▶ [EXERCISE]:
Find the word "Uncheck" in the data below and copy each line that holds it.

---------------

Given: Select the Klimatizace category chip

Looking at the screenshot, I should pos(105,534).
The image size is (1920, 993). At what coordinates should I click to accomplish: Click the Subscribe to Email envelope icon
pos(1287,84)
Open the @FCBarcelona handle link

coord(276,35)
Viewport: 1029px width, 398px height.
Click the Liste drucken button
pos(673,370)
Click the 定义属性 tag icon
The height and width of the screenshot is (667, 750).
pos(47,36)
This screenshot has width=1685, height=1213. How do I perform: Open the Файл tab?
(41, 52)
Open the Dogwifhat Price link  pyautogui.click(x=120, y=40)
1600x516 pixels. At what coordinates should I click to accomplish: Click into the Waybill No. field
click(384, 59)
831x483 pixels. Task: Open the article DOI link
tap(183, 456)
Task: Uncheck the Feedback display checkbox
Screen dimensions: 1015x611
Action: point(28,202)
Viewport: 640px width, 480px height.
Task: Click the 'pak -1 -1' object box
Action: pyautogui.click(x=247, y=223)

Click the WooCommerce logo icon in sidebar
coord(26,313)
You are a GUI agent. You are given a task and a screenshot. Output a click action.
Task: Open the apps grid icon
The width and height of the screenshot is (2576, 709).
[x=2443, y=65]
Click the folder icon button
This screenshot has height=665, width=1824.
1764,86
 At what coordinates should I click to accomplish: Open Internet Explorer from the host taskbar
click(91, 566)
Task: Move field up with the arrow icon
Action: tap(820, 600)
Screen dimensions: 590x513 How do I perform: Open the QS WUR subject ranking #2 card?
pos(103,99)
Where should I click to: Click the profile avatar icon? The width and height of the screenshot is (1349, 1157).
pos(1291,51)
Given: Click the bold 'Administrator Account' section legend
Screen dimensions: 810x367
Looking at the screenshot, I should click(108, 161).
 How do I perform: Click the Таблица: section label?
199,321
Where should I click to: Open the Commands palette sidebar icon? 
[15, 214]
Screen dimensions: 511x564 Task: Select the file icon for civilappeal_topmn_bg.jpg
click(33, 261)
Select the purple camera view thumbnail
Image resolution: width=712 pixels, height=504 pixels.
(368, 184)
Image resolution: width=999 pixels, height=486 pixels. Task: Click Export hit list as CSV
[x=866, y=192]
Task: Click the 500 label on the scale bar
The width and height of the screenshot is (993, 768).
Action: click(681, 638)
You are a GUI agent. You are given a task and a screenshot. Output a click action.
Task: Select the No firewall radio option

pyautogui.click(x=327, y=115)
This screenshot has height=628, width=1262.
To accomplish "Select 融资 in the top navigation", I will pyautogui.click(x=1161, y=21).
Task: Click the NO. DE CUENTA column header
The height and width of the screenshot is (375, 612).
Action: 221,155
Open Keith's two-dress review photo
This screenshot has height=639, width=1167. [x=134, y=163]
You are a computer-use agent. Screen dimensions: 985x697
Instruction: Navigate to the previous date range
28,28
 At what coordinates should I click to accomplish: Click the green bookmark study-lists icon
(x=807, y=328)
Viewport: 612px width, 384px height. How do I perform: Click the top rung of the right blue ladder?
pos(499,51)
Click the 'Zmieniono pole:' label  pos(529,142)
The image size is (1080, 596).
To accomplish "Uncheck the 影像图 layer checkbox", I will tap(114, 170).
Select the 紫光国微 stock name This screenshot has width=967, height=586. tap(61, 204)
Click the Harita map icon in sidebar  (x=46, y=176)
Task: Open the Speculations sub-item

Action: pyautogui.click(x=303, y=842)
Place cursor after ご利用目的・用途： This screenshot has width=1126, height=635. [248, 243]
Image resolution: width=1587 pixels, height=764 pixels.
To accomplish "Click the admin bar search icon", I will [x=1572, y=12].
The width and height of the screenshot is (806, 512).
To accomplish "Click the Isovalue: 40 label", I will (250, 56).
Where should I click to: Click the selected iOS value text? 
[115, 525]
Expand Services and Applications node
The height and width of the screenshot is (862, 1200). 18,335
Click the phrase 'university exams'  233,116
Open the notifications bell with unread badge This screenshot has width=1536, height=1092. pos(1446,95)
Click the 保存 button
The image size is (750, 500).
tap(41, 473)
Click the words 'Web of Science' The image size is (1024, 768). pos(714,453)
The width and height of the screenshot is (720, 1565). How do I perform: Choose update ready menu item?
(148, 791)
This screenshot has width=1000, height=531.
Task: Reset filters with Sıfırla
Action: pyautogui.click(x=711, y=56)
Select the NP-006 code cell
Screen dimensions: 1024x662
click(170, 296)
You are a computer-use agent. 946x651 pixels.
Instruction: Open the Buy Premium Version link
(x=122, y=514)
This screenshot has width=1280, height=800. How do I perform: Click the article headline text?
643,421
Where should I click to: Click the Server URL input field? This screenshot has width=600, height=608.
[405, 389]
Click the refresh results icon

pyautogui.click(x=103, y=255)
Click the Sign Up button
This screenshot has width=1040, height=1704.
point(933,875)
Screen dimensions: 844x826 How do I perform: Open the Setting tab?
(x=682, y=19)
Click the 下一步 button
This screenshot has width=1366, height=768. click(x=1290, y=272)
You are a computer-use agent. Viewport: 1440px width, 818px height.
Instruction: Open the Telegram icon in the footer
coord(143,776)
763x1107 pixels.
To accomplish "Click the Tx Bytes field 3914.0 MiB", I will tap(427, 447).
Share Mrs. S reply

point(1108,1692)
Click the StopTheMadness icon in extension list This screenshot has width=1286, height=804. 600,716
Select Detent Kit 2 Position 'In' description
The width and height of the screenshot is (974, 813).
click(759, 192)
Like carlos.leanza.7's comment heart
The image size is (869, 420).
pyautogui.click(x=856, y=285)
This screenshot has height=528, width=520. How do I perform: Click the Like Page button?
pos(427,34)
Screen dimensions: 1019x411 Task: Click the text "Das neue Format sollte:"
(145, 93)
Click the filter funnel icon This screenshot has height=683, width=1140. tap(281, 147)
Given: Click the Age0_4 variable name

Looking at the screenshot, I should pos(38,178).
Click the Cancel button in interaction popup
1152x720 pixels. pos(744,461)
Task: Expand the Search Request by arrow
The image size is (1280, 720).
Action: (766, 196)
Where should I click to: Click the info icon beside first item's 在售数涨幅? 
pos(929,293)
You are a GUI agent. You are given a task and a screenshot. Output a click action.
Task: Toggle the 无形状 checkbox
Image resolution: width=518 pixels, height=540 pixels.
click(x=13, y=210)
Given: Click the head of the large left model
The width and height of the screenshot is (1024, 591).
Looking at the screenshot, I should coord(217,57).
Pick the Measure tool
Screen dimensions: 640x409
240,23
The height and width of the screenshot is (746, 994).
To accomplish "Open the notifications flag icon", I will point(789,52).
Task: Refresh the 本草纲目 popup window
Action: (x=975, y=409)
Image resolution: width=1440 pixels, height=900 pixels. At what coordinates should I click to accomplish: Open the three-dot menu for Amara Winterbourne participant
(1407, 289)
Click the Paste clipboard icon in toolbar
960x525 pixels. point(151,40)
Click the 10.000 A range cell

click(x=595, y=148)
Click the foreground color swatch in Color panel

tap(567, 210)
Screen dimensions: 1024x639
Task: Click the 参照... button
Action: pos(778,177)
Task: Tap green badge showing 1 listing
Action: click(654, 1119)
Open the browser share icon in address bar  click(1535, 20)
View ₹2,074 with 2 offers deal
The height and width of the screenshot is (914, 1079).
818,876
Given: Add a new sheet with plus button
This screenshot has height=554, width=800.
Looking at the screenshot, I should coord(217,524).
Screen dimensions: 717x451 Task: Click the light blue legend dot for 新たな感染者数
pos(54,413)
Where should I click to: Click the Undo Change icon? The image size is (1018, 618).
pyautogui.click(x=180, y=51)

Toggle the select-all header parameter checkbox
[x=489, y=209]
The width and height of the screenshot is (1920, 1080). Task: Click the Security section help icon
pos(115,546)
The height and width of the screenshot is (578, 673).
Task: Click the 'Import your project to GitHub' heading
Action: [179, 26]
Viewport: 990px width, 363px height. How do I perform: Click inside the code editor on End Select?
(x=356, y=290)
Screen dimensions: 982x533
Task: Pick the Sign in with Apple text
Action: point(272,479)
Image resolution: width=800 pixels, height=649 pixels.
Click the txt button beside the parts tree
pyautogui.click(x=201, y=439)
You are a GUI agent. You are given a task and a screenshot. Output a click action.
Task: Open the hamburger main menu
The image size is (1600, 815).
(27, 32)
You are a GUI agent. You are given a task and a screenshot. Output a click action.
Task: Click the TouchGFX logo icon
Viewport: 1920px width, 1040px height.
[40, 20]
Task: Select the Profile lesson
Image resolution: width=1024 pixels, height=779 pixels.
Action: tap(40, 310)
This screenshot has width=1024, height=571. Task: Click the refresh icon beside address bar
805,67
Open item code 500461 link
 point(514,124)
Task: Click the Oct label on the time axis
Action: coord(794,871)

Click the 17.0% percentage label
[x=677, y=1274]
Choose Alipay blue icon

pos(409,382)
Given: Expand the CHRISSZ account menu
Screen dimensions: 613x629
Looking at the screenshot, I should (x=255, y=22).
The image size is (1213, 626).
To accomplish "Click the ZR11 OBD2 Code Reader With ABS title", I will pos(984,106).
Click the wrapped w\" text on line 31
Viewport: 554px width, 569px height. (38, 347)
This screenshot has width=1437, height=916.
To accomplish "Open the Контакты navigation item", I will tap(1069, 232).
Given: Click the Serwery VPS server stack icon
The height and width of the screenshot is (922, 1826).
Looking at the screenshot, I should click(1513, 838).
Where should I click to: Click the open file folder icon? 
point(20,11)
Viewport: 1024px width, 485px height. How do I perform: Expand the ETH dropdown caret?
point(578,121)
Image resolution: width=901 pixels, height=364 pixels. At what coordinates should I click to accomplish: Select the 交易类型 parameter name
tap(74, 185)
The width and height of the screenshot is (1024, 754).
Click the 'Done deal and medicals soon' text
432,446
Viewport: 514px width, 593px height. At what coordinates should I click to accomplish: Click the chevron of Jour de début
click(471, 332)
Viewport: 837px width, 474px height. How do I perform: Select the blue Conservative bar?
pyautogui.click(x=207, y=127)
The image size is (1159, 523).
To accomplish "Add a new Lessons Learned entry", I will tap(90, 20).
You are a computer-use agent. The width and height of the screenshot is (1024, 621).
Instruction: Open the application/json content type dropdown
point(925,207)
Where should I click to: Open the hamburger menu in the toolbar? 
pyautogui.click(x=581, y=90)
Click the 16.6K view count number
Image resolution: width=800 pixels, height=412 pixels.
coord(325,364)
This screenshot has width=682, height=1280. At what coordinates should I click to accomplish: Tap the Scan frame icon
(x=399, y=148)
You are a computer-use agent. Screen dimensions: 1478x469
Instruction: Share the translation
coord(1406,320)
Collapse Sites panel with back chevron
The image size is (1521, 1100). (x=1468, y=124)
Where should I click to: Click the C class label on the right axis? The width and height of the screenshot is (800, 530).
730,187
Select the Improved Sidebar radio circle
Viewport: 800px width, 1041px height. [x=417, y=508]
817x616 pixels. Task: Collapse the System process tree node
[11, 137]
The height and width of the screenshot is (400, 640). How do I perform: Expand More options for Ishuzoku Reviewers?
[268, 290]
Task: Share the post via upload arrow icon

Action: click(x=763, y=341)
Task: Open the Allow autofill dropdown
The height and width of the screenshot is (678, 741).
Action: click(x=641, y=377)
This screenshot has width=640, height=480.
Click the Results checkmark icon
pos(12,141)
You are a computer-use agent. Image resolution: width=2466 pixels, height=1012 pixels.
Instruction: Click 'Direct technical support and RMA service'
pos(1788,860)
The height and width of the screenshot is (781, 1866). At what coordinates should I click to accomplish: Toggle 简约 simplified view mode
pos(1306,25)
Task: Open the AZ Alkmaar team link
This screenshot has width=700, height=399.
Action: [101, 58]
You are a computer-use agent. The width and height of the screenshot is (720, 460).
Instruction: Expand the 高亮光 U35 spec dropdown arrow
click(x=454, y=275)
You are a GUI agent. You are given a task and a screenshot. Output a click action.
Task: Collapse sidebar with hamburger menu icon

---------------

▶ [SOLUTION BELOW]:
Task: Uncheck the Feedback display checkbox
To accomplish "Uncheck the 影像图 layer checkbox", I will tap(114, 170).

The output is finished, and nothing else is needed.